Tan dust smeared the horizon on my way home from town. Beneath was a tractor steadily working a field with a broad harrow, that almost looks graceful laid across the ground. The other night I watched our neighbor driving a small tractor with something small behind, running back and forth across an already planted field after 10 on a moon light night, kicking up dust, lickety split. This was no broad disk harrow, but an implement close up to the back of the tractor like a planter, but he was moving too fast to be planting. Besides the field had already been planted and sprayed.
I wanted to wake Bruce to tell him, but he was sound asleep, and this wasn’t like the night I heard the coyote whine by the barn, crying like a lost, injured dog. He was so close I was afraid the dogs and I would be attacked. I yelled, “Hey!” and the dogs pricked their ears. I checked the mares and latched the back door, so no coyote could sneak through. I spoke to Bruce, even though he was asleep. He mumbled something, but the next morning he said he didn’t remember.
This morning Mr. Peterson was doing the same thing–hauling ass up his field with a small tractor and pointy disk behind him. I walked to the edge of the field to ask what are you doing? He didn’t look like he’d stop at first, but he did.
“I’ve barely used this harrow,” he said. “I’m breaking the earth to let the seeds get through.”
“The ground got hard from the rains?”
“That’s right.”
(I’ve seen rains smooth the hoof prints in my limestone paddock, so I know how rain can drum down pretty hard, smoothing soil, then locking it when the sun comes.) The seeds are four inches down, locked up, like so many bodies trying to spring out of concrete.
I let him go back to work and finished cleaning the manure out of Morgen’s dry lot.
The farmers make a mystery, and not just plants pushing out of the ground, but the soil itself rising into the sky like the pillar of cloud that lead the Israelites through the wilderness by day. It was like seeing an old image of God, as natural as dust billowing from tractors working the ground. I wonder if that’s what they saw when they walked through the desert, a tall column of dust that glided ahead of them, a wonder that became common.

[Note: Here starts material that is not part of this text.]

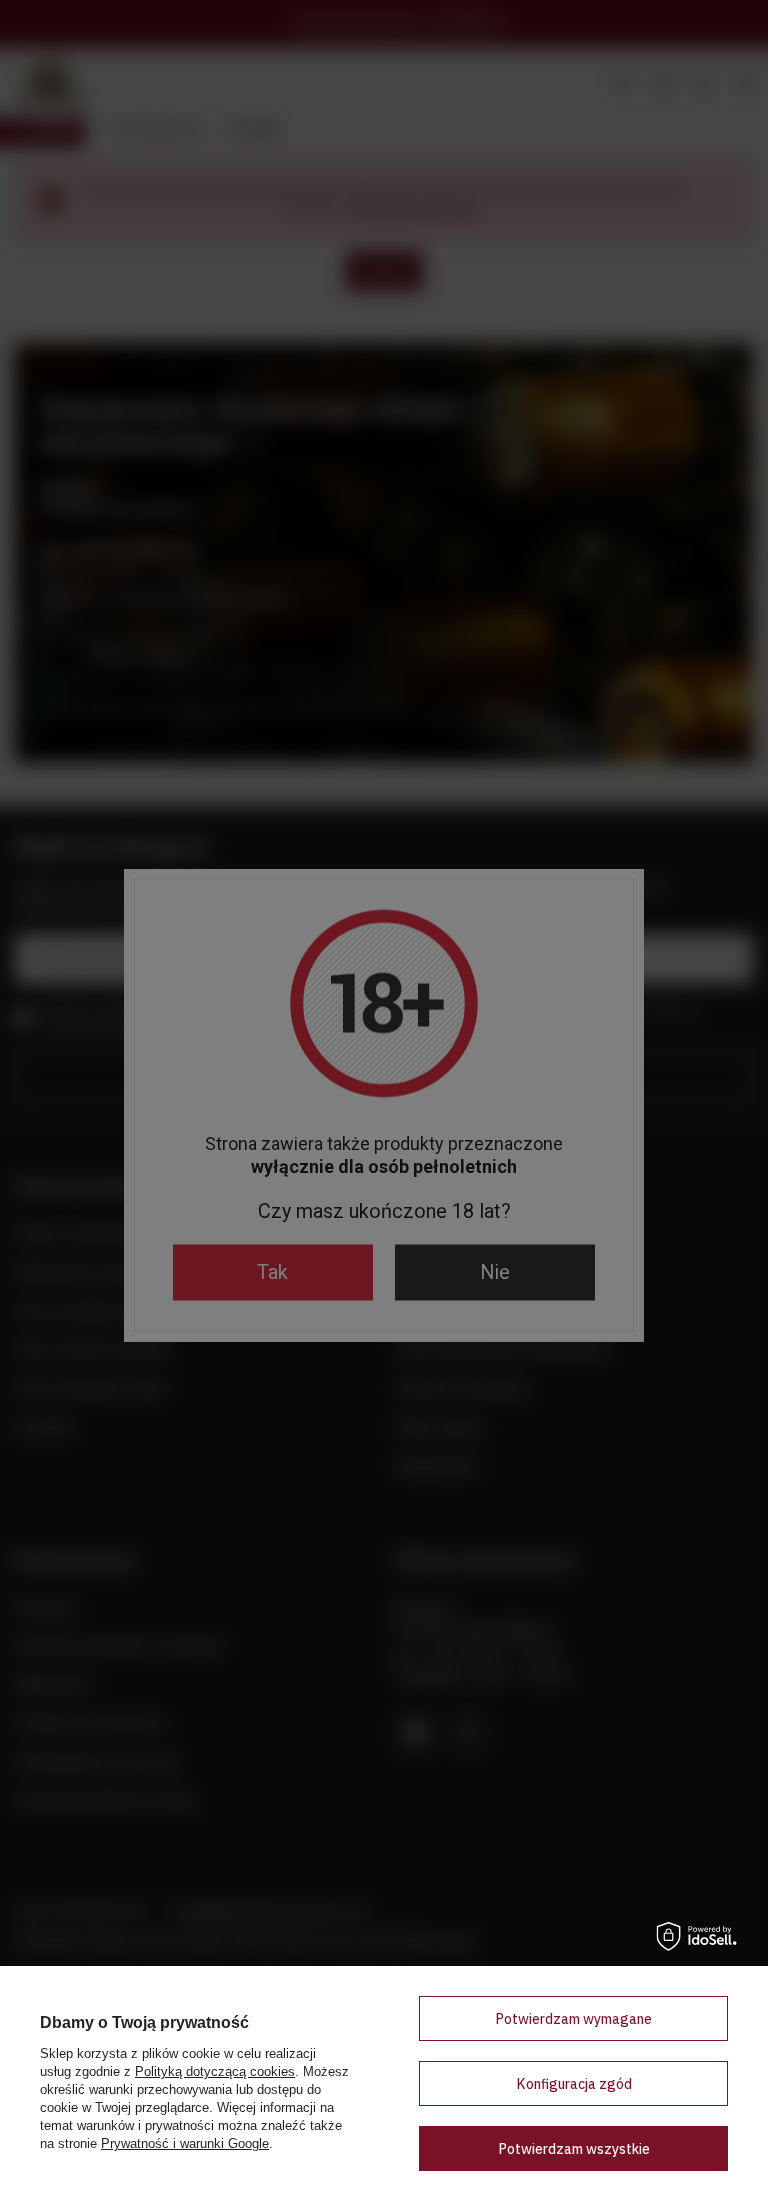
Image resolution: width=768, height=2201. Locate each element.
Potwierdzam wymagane (573, 2019)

I was riding Tessie and wasn’t sure what I was seeing because the dust was normal, kicked up dust, from a tractor and disk. But then it grew. It danced around. It stretched out long. I couldn’t believe my eyes as the pale dust stretched like taffy a thousand feet into the air. Circling nearby were turkey vultures.
“Bruce are you outside? Come look,” I shouted. Tessie was happy to stand still.
I wished I’d had my iPhone to grab a picture, so I could show you, but I’d left it in the house. (Wikipedia has some great pictures.)
Bruce appeared by the fence and shielded his eyes. He knows to listen when I ride my horse. We watched as it became a long column sliding across the sky like a tornado without a cloud up top and no dust churned at the bottom, just a long graceful funnel gliding over head. Jesus said the Spirit would blow where he will blow, completely unpredictable. God spoke to Job out of whirlwind. Jacob saw angels climbing a ladder. Was I seeing God? But I wasn’t afraid.
Bruce watched a buzzard ride the thermal higher until she became a tiny speck. I thought of how an airliner bumps across these, leaving passengers with lurched stomachs, the air jostling worse than a road with potholes and hills.
I asked Mr. Peterson if he’d seen it. He said,”Yes, there’ve been several dust devils lately.”
And I wondered which it was: dust devil or vision of God or simply one side of the ground warmer than the other, the warm air rising, the cool air twirling around it like a barbershop pole. Or was all three, the science and sacred explanation both true, both nudging me to wonder.